*Study text:*
******************************

Complete Genomics Adds 29 High-Coverage, Complete Human Genome Sequencing Datasets to its Public Genomic Repository
Global research community gains access to sequencing data from a three-generation pedigree and additional ethnically diverse samples.
MOUNTAIN VIEW, Calif. - April 6, 2011 - Complete Genomics Inc. (NASDAQ: GNOM), a complete human genome sequencing company that has developed and commercialized an innovative DNA sequencing platform, announced today that it has added 29 high-coverage, complete human genome sequences to its public genomic repository. Combined with the 40 genome datasets that Complete Genomics released on Feb. 3, 2011, this provides the research community with a public data repository of 69 complete human genome datasets.
The 69 genomes included in this public dataset were drawn from two resources housed at the Coriell Institute for Medical Research: the National Institute of General Medical Sciences (NIGMS) Human Genetic Repository and the NHGRI Sample Repository for Human Genetic Research. These 29 newly available datasets include the previously announced Puerto Rican trio from the NHGRI Repository and a 17-member, three-generation CEPH pedigree from the NIGMS Repository, as well as nine ethnically diverse samples from the NHGRI Repository, representing Tuscans from Italy, Gujarati Indians from Houston, Texas, and Maasai from Kinyawa, Kenya. Most of these samples have been previously analyzed as part of the International HapMap Project or the 1000 Genomes Project.

******************************

*Task description:* According to the press release, how many complete human genome datasets does the public repository hold after the new additions? The records have no connection to the press release.

******************************

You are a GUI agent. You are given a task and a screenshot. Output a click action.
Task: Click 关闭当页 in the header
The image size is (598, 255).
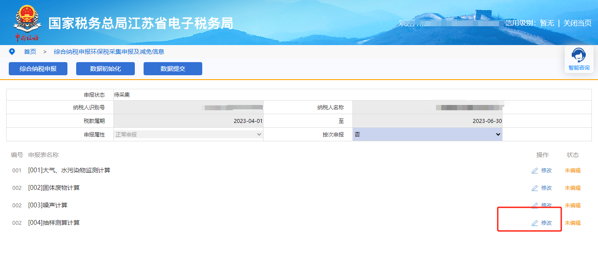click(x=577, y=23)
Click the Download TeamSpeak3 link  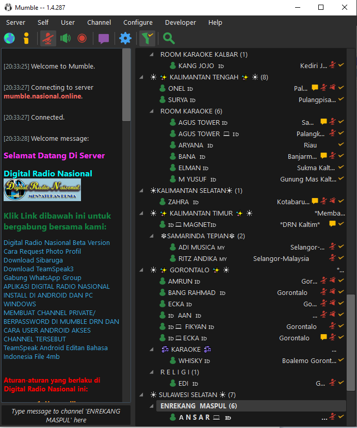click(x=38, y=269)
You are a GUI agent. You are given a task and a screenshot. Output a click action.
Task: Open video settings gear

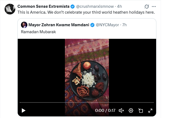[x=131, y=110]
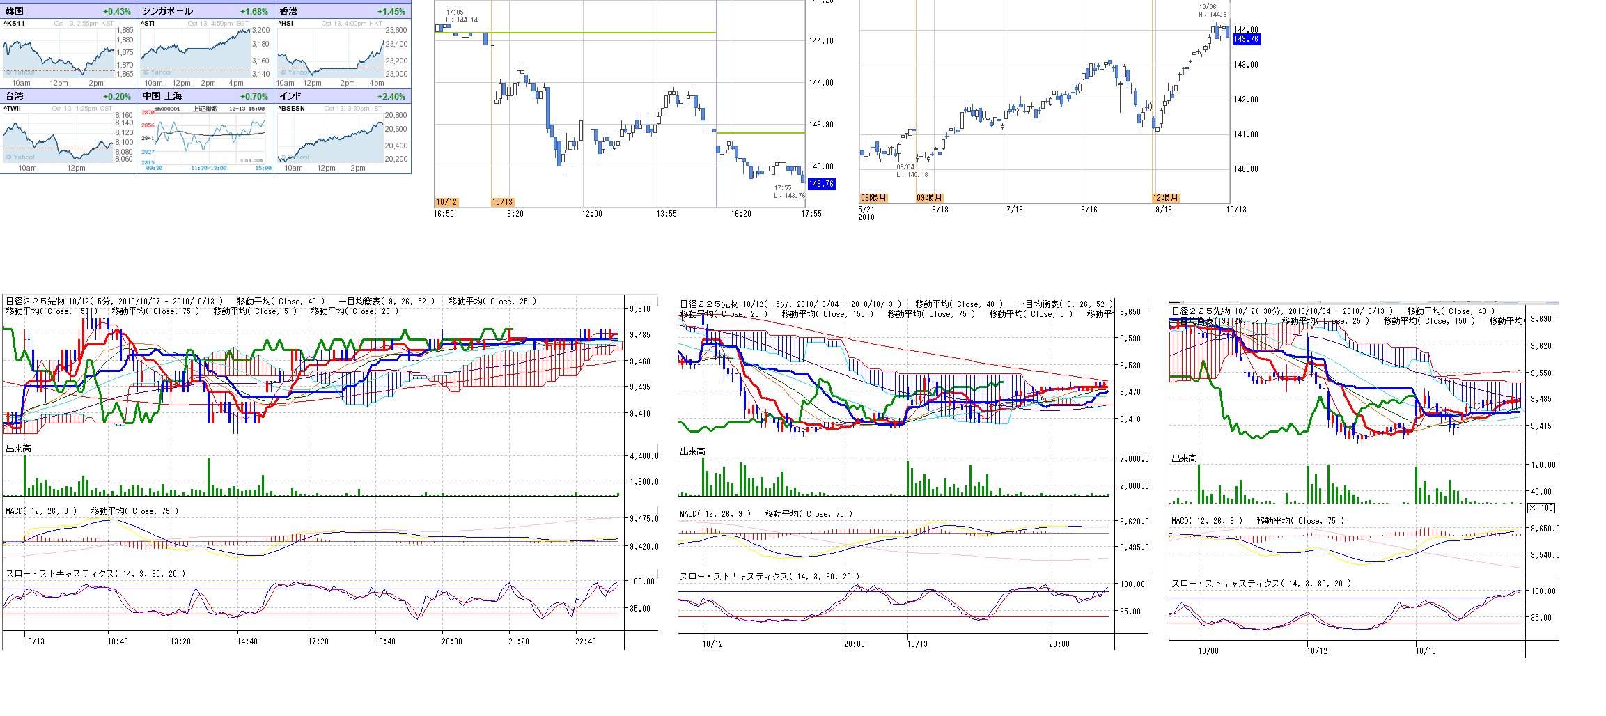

******************************

*Task output:* The repository holds 69 complete human genome datasets.